Extract the stretch of lines from the one containing "Task: Click the magnifier zoom icon" through the end of the source data, copying each line verbatim.

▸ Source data

** start **

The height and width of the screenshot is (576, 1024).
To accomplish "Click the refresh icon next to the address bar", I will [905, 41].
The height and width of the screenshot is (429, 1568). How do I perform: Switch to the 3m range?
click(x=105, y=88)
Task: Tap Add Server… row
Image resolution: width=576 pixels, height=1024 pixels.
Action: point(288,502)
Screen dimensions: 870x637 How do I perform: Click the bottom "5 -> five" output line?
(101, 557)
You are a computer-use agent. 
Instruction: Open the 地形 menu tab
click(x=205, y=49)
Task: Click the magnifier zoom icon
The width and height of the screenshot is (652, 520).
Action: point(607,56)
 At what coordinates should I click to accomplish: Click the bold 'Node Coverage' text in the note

** end **

▸ Full solution
Task: Click the magnifier zoom icon
The width and height of the screenshot is (652, 520).
Action: point(607,56)
 At what coordinates should I click to accomplish: Click the bold 'Node Coverage' text in the note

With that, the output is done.